Regional Reviews: St. Louis

Hedda Gabler
Stray Dog Theatre
Review by Richard T. Green

Also see Richard's reviews of I Do! I Do! and Luchadora!

Nicole Angeli
Photo by John Lamb
When last we saw actress Nicole Angeli, she was striding confidently out through the audience, up the aisle, and out of this same theater—as Nora in A Doll's House. Our hearts went gladly with her, into a bright, brave new world of self-determination.

That was only last year, at the Tower Grove Abbey.

And, in what should by now be a familiarly dark meta-twist, Stray Dog Theatre has put Ms. Angeli, and the same four supporting cast members from A Doll's House with her, into Hedda Gabler, which is of course almost the exact opposite sort of play. If it were done chronologically (Hedda from 1891, and then Doll's House from 1897 played after that), there'd be a sense of uplift. Here, the order reversed, we savor a deliciously Scandinavian sense of despair that this erstwhile Nora was ever tempted back. But it's an even grander bookend as a result: moments of high drama burn into our memories here, the burning of a book, staged and lit in the style of 19th Century illustrator Walter Paget; and the horrific bullying of one woman by another. Or the subtle manipulation by a man wielding power over a desperate woman.

Once again under the direction of Artistic Director Gary F. Bell, Ms. Angeli strides in, down the other aisle, on the other side of the house, out of the St. Louis heat and humidity, in her big Norwegian satiny morning gown. Like Hedda, we yearn for complete control over another person's destiny, and want to urge her against it all. It is, after all, a play about control, and how men of power make victims of those around them, even when they're not outright abusive. But it's also about whether a woman can turn it all around and throw it right back in our faces, as a gender. And, like A Doll's House, it's also about a shocking kind of escape, that blind-sides the world around her.
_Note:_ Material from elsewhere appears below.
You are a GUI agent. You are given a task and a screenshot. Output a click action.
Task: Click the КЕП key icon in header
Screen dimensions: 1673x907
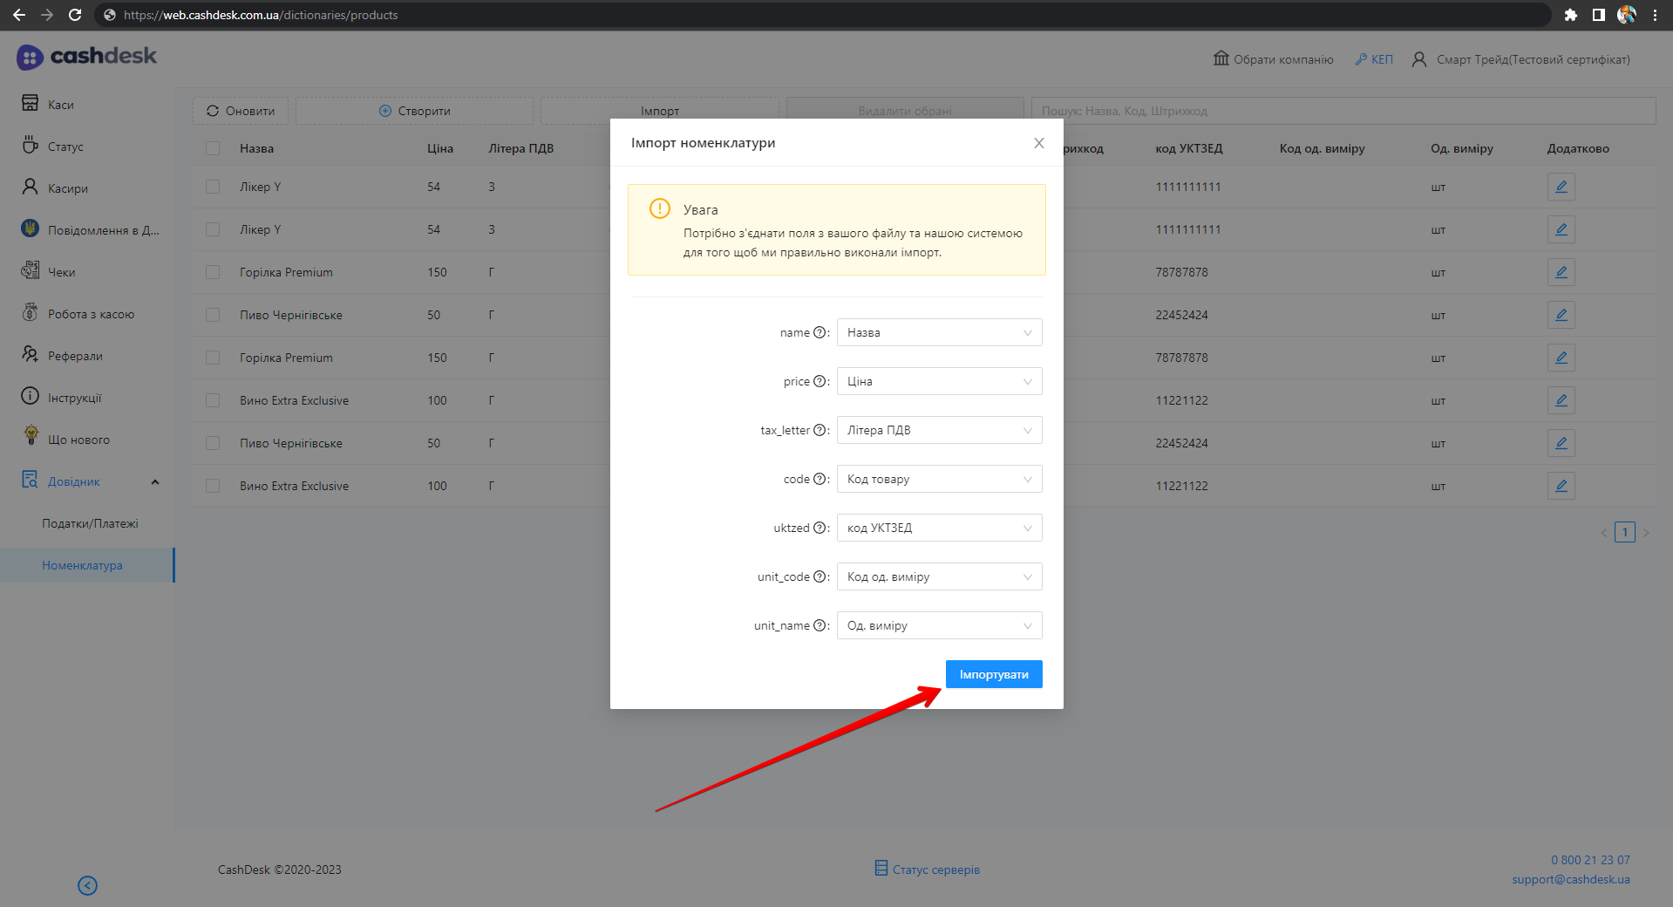[1361, 59]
Hedda Gabler is one of the earliest of all modern dramas, and it should be guaranteed the same audience as last year's production, along with much the same cast—every word, every line, is a brick in the wall that will seal off Hedda's fate; every attempt at controlling events only dooms her more. It's brilliantly dark, and the invisible hand of God or Henrik Ibsen pushes her down, harder and harder, every time she tries to hurt or control others. It's horribly pleasing, or satisfying, coming from the 1890s—a decade that gave us psychoanalysis and plays about female self-determination, like Mrs. Warren's Profession.

That same faint smile, endlessly forgiving and understanding in A Doll's House, is turned to remote psychopathy here. But her Helmer, last year, actor Ben Ritchie (Ms. Angeli's real life husband), is far different as Tesman, Hedda's clueless, nebbishy spouse. As aloof as he was in A Doll's House, and as mystically sexy as he was in The Further Adventures of Hedda Gabler in 2015 for St. Louis Shakespeare, Mr. Ritchie is bookish and (largely) hapless this time out. Hedda insists that a conversational misstep brought them both to this point, married and in way too much house for so young a couple.

But, testing her own limits as an adult, she finds she likes grandeur, likes the way she can intimidate, and brushes off all the costs (in this country, she could run for president). There is no conversation about her father's boots in this almost breezy 2001 translation by Jon Robin Baitz. And the painting of "the General" is only implied, in an empty frame. Yet this Hedda seems a study of an alienated child who grew up, bemused and just slightly resentful of the rest of us, in our non-military lassitude. In this latest iteration, she seems blasted to Mars by a distant, fatherly god of war. And in this version, with this sensitive director, she's come back for vengeance.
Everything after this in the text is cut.